Good financial start to the yearCommerzbank cuts thousands of jobs and aims for more profit
SDA
8.5.2026 - 07:50
The German Commerzbank announces further job cuts. (archive picture)
Keystone
Commerzbank, under pressure from Unicredit, wants to convince investors of its independent future through further job cuts and more ambitious profit targets. The German financial institution plans to cut a further 3,000 full-time jobs across the group by 2030.
Keystone-SDA
08.05.2026, 07:50
08.05.2026, 07:52
SDA
At the same time, jobs are to be created "in growth and future-oriented areas", Commerzbank announced on Friday. As recently as February 2025, Commerzbank announced the reduction of 3,900 full-time positions by the end of 2027, the majority of them in Germany. At the end of 2025, the bank had just under 40,000 full-time employees worldwide.
Good start to the year
Commerzbank performed better in the first quarter of 2026 than a year earlier. With an operating profit of around 1.36 billion euros and a net profit of 913 million euros, the Frankfurt-based bank outperformed the same quarter of the previous year by around ten percent and also exceeded analysts' expectations.
Despite high costs for the ongoing job cuts, Commerzbank's net profit for the full year 2025 of just over EUR 2.6 billion was only just short of its record profit of just under EUR 2.7 billion in 2024.
As part of its revised strategy, Commerzbank now expects more profit for 2026 than before: it is now planning a net profit of at least 3.4 billion euros, which is 200 million euros more than previously targeted. By 2028, the result is expected to rise more strongly than previously planned to 4.6 billion, and by 2030, the bottom line should be 5.9 billion euros.
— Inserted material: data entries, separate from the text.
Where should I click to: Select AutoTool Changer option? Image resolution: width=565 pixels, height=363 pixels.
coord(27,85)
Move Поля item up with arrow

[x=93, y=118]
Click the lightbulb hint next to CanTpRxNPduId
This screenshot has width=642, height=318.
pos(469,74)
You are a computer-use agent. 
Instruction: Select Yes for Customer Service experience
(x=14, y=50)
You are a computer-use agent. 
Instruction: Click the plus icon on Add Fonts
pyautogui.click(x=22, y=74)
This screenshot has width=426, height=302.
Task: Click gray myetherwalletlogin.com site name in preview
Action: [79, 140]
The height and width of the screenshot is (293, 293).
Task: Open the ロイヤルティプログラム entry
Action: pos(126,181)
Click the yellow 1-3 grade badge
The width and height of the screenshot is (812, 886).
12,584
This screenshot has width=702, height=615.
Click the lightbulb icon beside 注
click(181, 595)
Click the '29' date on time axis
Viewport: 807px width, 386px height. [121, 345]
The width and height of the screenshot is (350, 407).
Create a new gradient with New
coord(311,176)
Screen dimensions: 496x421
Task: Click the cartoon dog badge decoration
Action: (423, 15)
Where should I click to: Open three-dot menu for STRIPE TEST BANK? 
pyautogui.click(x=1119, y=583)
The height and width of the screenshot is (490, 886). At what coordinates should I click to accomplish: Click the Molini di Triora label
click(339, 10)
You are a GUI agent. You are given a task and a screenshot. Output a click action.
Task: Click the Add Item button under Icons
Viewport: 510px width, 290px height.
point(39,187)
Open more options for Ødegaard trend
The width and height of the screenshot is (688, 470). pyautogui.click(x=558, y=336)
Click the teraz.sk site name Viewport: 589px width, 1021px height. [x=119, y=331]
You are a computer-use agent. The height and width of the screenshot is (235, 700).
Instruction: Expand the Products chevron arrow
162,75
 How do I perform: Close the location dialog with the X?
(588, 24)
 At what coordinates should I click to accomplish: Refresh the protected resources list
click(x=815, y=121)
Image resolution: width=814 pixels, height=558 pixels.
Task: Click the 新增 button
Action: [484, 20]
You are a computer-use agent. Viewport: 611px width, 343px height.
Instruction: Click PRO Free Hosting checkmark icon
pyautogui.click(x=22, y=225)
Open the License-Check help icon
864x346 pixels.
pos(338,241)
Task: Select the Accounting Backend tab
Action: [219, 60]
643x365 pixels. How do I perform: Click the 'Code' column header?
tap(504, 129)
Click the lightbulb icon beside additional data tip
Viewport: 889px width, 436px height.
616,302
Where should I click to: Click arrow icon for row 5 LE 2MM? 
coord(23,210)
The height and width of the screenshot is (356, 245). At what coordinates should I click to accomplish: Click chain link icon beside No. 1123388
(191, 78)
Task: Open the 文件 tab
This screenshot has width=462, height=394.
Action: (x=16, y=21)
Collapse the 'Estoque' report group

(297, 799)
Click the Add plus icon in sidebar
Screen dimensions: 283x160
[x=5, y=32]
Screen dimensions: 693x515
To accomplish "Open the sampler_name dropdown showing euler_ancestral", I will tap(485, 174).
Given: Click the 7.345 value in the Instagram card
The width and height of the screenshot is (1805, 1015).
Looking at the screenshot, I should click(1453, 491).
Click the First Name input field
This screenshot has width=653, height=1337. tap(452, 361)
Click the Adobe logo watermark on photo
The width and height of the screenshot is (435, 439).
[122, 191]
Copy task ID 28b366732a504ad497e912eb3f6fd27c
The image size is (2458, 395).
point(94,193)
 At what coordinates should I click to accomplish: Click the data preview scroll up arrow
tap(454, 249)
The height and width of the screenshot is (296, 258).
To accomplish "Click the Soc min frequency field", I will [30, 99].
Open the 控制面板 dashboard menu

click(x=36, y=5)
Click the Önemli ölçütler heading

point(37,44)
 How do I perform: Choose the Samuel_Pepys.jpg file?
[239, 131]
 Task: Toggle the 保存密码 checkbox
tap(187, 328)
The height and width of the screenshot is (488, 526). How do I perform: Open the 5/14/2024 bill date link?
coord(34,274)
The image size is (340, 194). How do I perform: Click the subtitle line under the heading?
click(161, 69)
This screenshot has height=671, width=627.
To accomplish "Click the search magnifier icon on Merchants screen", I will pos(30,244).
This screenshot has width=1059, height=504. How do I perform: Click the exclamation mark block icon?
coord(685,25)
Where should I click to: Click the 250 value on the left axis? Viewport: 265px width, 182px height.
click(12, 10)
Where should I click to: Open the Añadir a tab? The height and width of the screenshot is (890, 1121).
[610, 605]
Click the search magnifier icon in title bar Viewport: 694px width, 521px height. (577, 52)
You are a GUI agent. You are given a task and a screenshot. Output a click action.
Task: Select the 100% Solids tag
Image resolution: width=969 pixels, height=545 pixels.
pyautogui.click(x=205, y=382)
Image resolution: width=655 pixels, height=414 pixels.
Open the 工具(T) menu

Major shareholder Unicredit exerts pressure
Unicredit CEO Andrea Orcel recently publicly criticized what he sees as Commerzbank's "below-average operating performance" for years. Without a realignment, the bank's survival is at risk in the medium term. Unicredit, for its part, posted the highest quarterly profit in its history in the first quarter of 2026 at 3.2 billion euros.
Unicredit, which according to the latest information controls just under 30 percent of Commerzbank shares and intends to secure further shares in the coming weeks through an exchange offer, recently published a restructuring program in the event of a Commerzbank takeover.
Commerzbank's management, works council and staff have been resisting what they see as Orcel's "hostile" tactics for months. The German government also rejects a hostile takeover of Commerzbank by Unicredit. The federal government, which saved the Frankfurt-based bank from collapse during the 2008/2009 financial crisis with billions in taxpayers' money, still holds a good 12 percent of the shares in the DAX-listed group.